• AIM OF THE TASK:
Count the lines in the material below that contain the word "coordinates". Give only the number.

• ENTRIES PROVIDED:
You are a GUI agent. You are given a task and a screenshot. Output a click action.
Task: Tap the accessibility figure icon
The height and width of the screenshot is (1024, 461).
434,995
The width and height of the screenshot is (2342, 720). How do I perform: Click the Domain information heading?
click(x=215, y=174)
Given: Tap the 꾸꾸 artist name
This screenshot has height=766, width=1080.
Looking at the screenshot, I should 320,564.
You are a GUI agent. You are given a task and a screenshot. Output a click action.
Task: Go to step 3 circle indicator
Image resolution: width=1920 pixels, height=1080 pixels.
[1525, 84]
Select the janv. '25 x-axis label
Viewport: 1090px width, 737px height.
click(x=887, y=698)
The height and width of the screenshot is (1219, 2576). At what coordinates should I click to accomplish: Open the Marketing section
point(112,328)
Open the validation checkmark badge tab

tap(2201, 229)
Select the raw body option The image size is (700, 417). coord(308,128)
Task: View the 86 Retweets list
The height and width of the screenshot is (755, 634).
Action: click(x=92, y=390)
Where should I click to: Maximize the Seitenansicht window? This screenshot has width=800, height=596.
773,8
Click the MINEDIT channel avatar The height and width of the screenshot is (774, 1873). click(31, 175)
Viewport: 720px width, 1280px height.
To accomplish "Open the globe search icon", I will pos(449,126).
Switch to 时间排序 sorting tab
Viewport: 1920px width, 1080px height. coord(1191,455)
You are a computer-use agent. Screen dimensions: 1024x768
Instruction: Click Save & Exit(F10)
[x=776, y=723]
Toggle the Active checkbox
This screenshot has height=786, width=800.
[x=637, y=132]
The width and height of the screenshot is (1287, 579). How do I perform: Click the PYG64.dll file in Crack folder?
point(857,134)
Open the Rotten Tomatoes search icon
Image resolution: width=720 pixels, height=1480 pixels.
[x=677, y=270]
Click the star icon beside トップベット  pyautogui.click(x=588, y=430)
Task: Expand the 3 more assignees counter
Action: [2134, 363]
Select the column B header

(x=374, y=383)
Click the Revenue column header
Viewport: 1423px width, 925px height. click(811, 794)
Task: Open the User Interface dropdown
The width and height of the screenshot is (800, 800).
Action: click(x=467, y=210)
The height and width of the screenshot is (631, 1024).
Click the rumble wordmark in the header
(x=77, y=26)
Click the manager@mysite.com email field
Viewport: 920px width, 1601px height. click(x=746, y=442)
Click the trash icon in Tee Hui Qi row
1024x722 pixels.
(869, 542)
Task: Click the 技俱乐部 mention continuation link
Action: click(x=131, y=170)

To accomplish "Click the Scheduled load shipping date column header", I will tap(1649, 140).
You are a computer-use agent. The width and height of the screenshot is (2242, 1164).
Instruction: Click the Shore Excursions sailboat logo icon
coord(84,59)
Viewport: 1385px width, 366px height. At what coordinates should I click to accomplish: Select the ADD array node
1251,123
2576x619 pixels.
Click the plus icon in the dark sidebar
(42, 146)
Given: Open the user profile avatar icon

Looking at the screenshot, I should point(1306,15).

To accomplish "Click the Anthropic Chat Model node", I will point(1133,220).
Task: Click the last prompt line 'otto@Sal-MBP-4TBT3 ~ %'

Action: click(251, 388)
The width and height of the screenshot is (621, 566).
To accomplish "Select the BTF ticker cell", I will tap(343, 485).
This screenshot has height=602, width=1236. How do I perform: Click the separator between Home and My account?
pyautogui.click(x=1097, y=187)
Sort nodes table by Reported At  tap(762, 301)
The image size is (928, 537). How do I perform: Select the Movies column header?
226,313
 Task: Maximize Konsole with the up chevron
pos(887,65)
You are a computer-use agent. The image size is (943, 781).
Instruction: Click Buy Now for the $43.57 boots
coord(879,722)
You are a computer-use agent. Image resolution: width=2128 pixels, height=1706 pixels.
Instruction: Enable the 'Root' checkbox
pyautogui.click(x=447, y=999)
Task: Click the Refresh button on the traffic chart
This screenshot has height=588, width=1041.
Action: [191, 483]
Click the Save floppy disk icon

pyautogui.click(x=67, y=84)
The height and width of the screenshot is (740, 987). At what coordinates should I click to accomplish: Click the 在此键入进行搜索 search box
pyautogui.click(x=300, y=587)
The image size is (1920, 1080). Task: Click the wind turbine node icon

• ANSWER BELOW:
3